▶ **SELECTED EXCERPT**:
+ + + +

Today, immunoassays of all kinds dominate the in vitro diagnostic (IVD) market. In 2005, according to Kalorama Information (New York City), the global immunoassay market generated 5.8 billion US$ in total revenues. New growth in immunoassays is tied to the development of autoimmune, cardiac, and tumor markers that play a significant role in disease diagnosis and monitoring. By 2010, the immunoassay market is expected to reach 8.1 billion US$ with an annual growth rate of 7%.
In the following, reference will be made to the measure of proteins/carbohydrates in a biological liquid, typically serum or urine, in biochemical tests called immunoassays that use the reaction of the proteins/carbohydrates to one or more antibodies as a basis for the assay measurement.

+ + + +

▶ **WHAT THIS EXERCISE ASKS**:
- a) Write out the immunoassay passage word for word, starting with "Today, immunoassays of" and going on through "rate of 7%.".
- b) Continue the text on immunoassays from its last sentence.

▶ **INPUT DATA**:
+ + + +

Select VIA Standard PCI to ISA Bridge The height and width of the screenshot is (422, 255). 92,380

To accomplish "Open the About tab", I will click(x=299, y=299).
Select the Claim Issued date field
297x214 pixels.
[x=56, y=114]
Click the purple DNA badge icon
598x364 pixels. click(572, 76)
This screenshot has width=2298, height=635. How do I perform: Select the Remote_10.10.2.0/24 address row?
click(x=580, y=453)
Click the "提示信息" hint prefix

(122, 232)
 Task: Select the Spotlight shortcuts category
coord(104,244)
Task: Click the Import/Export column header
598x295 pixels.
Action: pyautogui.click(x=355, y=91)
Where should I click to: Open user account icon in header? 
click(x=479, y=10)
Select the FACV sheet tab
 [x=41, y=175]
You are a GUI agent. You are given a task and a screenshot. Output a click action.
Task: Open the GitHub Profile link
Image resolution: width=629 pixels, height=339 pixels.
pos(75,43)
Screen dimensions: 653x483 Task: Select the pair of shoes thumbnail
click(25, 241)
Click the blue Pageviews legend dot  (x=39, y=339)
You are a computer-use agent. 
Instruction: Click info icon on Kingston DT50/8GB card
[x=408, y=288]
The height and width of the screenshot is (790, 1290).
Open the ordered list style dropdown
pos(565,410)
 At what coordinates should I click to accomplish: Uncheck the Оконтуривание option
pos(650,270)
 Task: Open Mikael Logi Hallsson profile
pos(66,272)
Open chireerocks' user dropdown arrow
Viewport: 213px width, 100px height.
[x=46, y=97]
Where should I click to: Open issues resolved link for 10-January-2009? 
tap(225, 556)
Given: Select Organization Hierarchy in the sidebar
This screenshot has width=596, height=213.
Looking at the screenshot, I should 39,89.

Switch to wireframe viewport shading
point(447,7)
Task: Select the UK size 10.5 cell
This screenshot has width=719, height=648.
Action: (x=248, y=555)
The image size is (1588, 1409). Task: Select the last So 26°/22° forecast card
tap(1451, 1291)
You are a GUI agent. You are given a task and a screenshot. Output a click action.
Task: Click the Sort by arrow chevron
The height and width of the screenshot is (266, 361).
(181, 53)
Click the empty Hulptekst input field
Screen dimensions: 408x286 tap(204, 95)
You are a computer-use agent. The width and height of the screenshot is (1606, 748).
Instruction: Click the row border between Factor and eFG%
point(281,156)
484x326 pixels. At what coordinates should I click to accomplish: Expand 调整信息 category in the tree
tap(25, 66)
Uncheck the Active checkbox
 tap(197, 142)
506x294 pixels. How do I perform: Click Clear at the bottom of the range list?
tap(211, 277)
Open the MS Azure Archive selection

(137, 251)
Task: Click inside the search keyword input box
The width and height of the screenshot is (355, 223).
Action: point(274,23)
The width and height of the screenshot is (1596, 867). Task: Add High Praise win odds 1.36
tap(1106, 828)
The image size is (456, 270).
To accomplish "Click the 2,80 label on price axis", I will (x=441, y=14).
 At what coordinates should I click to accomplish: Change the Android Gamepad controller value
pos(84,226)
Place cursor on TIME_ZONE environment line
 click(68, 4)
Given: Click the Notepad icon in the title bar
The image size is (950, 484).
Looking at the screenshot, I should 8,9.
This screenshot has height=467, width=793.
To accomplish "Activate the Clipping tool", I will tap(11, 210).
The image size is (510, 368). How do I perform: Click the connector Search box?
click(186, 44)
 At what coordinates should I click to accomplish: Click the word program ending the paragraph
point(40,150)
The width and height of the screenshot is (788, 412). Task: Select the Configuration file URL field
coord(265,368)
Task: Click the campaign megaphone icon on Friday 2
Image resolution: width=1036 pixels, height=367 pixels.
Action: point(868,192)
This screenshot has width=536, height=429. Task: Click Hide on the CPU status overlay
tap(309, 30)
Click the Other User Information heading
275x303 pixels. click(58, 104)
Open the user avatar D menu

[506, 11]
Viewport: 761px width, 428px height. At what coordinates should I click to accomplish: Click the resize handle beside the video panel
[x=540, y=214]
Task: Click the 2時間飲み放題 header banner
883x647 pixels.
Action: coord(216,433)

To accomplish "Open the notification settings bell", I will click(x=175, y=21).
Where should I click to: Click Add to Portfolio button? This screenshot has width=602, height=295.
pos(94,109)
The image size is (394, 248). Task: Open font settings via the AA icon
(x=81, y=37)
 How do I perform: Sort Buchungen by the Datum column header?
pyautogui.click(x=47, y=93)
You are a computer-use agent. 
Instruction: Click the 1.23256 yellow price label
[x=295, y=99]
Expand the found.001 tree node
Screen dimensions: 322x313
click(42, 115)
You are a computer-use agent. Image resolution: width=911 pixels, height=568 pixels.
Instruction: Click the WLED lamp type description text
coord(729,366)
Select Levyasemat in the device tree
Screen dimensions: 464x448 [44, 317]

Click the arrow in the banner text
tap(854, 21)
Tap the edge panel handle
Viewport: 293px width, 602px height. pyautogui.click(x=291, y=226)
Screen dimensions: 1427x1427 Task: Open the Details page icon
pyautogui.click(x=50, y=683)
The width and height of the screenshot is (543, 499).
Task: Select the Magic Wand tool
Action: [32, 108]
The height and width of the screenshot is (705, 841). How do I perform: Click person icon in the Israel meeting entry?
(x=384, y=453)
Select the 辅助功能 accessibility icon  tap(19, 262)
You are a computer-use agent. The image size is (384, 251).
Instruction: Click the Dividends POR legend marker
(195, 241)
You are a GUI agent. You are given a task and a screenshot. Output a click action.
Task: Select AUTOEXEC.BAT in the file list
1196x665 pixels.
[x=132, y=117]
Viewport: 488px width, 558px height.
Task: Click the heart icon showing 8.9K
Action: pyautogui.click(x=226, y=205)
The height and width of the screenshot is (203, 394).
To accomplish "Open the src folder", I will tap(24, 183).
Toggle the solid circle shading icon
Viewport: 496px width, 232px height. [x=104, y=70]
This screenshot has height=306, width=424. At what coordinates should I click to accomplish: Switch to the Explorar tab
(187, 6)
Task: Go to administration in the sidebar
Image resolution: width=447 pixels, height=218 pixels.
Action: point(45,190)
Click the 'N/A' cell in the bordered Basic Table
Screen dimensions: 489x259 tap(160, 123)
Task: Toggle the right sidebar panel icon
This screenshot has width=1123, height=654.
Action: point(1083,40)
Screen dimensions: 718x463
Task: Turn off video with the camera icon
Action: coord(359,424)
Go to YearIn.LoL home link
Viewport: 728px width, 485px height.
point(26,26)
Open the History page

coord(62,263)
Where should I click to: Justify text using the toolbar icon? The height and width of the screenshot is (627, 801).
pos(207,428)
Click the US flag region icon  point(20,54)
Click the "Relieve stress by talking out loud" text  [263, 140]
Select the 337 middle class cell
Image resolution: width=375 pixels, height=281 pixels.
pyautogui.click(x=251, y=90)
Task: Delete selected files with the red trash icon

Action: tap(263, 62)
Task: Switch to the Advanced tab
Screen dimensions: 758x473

+ + + +

▶ **OUTPUTS IN ORDER**:
- a)
Today, immunoassays of all kinds dominate the in vitro diagnostic (IVD) market. In 2005, according to Kalorama Information (New York City), the global immunoassay market generated 5.8 billion US$ in total revenues. New growth in immunoassays is tied to the development of autoimmune, cardiac, and tumor markers that play a significant role in disease diagnosis and monitoring. By 2010, the immunoassay market is expected to reach 8.1 billion US$ with an annual growth rate of 7%.

- b)
More particularly, in the following reference will be made to the measure of the concentration of the Thyroid Stimulating Hormone (TSH), but similar considerations and same methods and apparatuses apply to a variety of biological assays, e.g., for the measure of glycosylated hemoglobin and carbohydrate deficient transferrin (CDT) (the latter test being usable to discriminate between occasional and chronic drinking).
As known, the thyroid gland produces hormones that control the rate of metabolism and affect the development and operability of many other body functions. The two most common thyroid disorders are hyperthyroidism (overactive thyroid) and hypothyroidism (under active thyroid). Thyroid stimulating hormone (TSH) produced by the anterior pituitary gland regulates the production of two hormones (T3—triiodothyronine and T4—thyroxine) from the thyroid in a negative feedback mechanism. When levels of T3 and T4 are low, TSH is stimulated to produce more and more T3 and T4. Similarly, when levels are high, TSH production is decreased, which in turn decreases T4 and T3 levels.
In the past, the measure of the concentration of TSH was made using a first generation radio-immunological assay that had quite low sensitivity and was not able to discriminate low values, still within in the normal range, from slightly lower ones, correlating with hyperthyroidism.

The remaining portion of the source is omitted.